WORK TO COMPLETE: Return the records below exactly, leaving nothing out.

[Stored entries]
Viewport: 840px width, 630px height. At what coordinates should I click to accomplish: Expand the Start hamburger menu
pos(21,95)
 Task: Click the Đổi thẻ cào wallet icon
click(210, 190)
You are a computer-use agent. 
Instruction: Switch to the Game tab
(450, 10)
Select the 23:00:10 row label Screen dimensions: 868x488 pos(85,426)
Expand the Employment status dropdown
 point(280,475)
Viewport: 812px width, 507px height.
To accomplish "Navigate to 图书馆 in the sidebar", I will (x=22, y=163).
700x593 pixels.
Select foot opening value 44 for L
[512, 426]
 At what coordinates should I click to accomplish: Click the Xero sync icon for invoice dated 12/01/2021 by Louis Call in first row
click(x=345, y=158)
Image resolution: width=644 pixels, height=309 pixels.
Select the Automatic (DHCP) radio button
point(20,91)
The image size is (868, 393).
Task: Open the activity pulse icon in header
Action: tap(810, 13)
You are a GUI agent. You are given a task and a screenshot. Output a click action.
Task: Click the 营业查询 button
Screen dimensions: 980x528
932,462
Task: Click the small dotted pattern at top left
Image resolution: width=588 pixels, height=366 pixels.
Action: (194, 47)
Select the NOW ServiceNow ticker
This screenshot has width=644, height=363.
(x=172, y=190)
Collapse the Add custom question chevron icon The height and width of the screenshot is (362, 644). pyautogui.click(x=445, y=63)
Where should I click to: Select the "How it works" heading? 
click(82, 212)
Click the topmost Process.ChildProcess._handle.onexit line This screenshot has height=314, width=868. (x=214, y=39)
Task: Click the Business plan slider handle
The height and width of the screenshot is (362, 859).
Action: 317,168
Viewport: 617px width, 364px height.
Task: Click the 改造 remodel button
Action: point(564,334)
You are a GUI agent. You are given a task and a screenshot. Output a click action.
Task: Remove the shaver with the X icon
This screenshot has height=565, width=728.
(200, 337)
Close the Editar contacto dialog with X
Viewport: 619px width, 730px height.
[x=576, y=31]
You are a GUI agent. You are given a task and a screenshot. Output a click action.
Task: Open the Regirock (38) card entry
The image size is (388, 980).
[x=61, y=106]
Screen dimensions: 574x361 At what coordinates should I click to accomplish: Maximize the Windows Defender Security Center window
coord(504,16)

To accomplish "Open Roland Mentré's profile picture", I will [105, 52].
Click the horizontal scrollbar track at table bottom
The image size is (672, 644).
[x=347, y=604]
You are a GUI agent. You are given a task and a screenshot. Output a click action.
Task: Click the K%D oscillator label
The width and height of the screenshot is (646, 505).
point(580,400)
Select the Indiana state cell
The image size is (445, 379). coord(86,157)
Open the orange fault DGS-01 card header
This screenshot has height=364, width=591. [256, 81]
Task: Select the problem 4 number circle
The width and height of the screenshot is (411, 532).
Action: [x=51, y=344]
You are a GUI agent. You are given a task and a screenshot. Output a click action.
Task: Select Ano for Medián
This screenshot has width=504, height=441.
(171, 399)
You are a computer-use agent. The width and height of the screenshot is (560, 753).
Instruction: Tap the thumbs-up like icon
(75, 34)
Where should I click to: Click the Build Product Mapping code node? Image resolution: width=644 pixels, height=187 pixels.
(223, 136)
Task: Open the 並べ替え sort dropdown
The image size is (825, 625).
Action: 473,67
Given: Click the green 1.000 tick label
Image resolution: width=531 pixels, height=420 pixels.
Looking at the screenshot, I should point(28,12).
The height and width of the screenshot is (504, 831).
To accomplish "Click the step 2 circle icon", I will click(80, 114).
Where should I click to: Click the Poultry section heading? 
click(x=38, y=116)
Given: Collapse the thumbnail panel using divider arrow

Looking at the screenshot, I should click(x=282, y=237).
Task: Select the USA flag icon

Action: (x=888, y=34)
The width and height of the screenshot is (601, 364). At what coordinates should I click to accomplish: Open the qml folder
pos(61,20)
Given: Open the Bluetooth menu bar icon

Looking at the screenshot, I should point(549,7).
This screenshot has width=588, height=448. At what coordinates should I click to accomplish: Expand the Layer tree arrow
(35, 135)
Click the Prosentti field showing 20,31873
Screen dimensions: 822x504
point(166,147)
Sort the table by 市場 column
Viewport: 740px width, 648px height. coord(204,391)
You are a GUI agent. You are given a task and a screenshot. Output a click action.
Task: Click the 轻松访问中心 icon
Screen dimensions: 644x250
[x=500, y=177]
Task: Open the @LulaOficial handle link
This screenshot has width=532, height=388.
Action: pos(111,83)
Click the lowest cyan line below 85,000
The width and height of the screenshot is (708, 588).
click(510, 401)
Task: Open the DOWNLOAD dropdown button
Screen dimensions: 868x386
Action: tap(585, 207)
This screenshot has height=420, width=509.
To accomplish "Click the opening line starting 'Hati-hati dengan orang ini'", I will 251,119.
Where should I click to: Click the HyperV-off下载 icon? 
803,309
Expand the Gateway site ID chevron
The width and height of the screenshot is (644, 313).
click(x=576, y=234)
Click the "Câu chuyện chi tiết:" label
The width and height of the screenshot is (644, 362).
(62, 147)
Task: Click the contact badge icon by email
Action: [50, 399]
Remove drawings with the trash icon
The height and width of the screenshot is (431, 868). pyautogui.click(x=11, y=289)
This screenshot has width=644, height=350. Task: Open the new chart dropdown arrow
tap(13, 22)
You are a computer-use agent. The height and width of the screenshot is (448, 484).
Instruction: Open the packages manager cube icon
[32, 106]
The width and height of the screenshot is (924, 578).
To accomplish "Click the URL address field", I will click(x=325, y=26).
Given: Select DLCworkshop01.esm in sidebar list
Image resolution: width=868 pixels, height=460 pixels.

EXERCISE OUTPUT:
Viewport: 840px width, 630px height. At what coordinates should I click to accomplish: Expand the Start hamburger menu
pos(21,95)
 Task: Click the Đổi thẻ cào wallet icon
click(210, 190)
You are a computer-use agent. 
Instruction: Switch to the Game tab
(450, 10)
Select the 23:00:10 row label Screen dimensions: 868x488 pos(85,426)
Expand the Employment status dropdown
 point(280,475)
Viewport: 812px width, 507px height.
To accomplish "Navigate to 图书馆 in the sidebar", I will (x=22, y=163).
700x593 pixels.
Select foot opening value 44 for L
[512, 426]
 At what coordinates should I click to accomplish: Click the Xero sync icon for invoice dated 12/01/2021 by Louis Call in first row
click(x=345, y=158)
Image resolution: width=644 pixels, height=309 pixels.
Select the Automatic (DHCP) radio button
point(20,91)
The image size is (868, 393).
Task: Open the activity pulse icon in header
Action: tap(810, 13)
You are a GUI agent. You are given a task and a screenshot. Output a click action.
Task: Click the 营业查询 button
Screen dimensions: 980x528
932,462
Task: Click the small dotted pattern at top left
Image resolution: width=588 pixels, height=366 pixels.
Action: (194, 47)
Select the NOW ServiceNow ticker
This screenshot has width=644, height=363.
(x=172, y=190)
Collapse the Add custom question chevron icon The height and width of the screenshot is (362, 644). pyautogui.click(x=445, y=63)
Where should I click to: Select the "How it works" heading? 
click(82, 212)
Click the topmost Process.ChildProcess._handle.onexit line This screenshot has height=314, width=868. (x=214, y=39)
Task: Click the Business plan slider handle
The height and width of the screenshot is (362, 859).
Action: 317,168
Viewport: 617px width, 364px height.
Task: Click the 改造 remodel button
Action: point(564,334)
You are a GUI agent. You are given a task and a screenshot. Output a click action.
Task: Remove the shaver with the X icon
This screenshot has height=565, width=728.
(200, 337)
Close the Editar contacto dialog with X
Viewport: 619px width, 730px height.
[x=576, y=31]
You are a GUI agent. You are given a task and a screenshot. Output a click action.
Task: Open the Regirock (38) card entry
The image size is (388, 980).
[x=61, y=106]
Screen dimensions: 574x361 At what coordinates should I click to accomplish: Maximize the Windows Defender Security Center window
coord(504,16)

To accomplish "Open Roland Mentré's profile picture", I will [105, 52].
Click the horizontal scrollbar track at table bottom
The image size is (672, 644).
[x=347, y=604]
You are a GUI agent. You are given a task and a screenshot. Output a click action.
Task: Click the K%D oscillator label
The width and height of the screenshot is (646, 505).
point(580,400)
Select the Indiana state cell
The image size is (445, 379). coord(86,157)
Open the orange fault DGS-01 card header
This screenshot has height=364, width=591. [256, 81]
Task: Select the problem 4 number circle
The width and height of the screenshot is (411, 532).
Action: [x=51, y=344]
You are a GUI agent. You are given a task and a screenshot. Output a click action.
Task: Select Ano for Medián
This screenshot has width=504, height=441.
(171, 399)
You are a computer-use agent. The width and height of the screenshot is (560, 753).
Instruction: Tap the thumbs-up like icon
(75, 34)
Where should I click to: Click the Build Product Mapping code node? Image resolution: width=644 pixels, height=187 pixels.
(223, 136)
Task: Open the 並べ替え sort dropdown
The image size is (825, 625).
Action: 473,67
Given: Click the green 1.000 tick label
Image resolution: width=531 pixels, height=420 pixels.
Looking at the screenshot, I should point(28,12).
The height and width of the screenshot is (504, 831).
To accomplish "Click the step 2 circle icon", I will click(80, 114).
Where should I click to: Click the Poultry section heading? 
click(x=38, y=116)
Given: Collapse the thumbnail panel using divider arrow

Looking at the screenshot, I should click(x=282, y=237).
Task: Select the USA flag icon

Action: (x=888, y=34)
The width and height of the screenshot is (601, 364). At what coordinates should I click to accomplish: Open the qml folder
pos(61,20)
Given: Open the Bluetooth menu bar icon

Looking at the screenshot, I should point(549,7).
This screenshot has width=588, height=448. At what coordinates should I click to accomplish: Expand the Layer tree arrow
(35, 135)
Click the Prosentti field showing 20,31873
Screen dimensions: 822x504
point(166,147)
Sort the table by 市場 column
Viewport: 740px width, 648px height. coord(204,391)
You are a GUI agent. You are given a task and a screenshot. Output a click action.
Task: Click the 轻松访问中心 icon
Screen dimensions: 644x250
[x=500, y=177]
Task: Open the @LulaOficial handle link
This screenshot has width=532, height=388.
Action: pos(111,83)
Click the lowest cyan line below 85,000
The width and height of the screenshot is (708, 588).
click(510, 401)
Task: Open the DOWNLOAD dropdown button
Screen dimensions: 868x386
Action: tap(585, 207)
This screenshot has height=420, width=509.
To accomplish "Click the opening line starting 'Hati-hati dengan orang ini'", I will 251,119.
Where should I click to: Click the HyperV-off下载 icon? 
803,309
Expand the Gateway site ID chevron
The width and height of the screenshot is (644, 313).
click(x=576, y=234)
Click the "Câu chuyện chi tiết:" label
The width and height of the screenshot is (644, 362).
(62, 147)
Task: Click the contact badge icon by email
Action: [50, 399]
Remove drawings with the trash icon
The height and width of the screenshot is (431, 868). pyautogui.click(x=11, y=289)
This screenshot has width=644, height=350. Task: Open the new chart dropdown arrow
tap(13, 22)
You are a computer-use agent. The height and width of the screenshot is (448, 484).
Instruction: Open the packages manager cube icon
[32, 106]
The width and height of the screenshot is (924, 578).
To accomplish "Click the URL address field", I will click(x=325, y=26).
Given: Select DLCworkshop01.esm in sidebar list
Image resolution: width=868 pixels, height=460 pixels.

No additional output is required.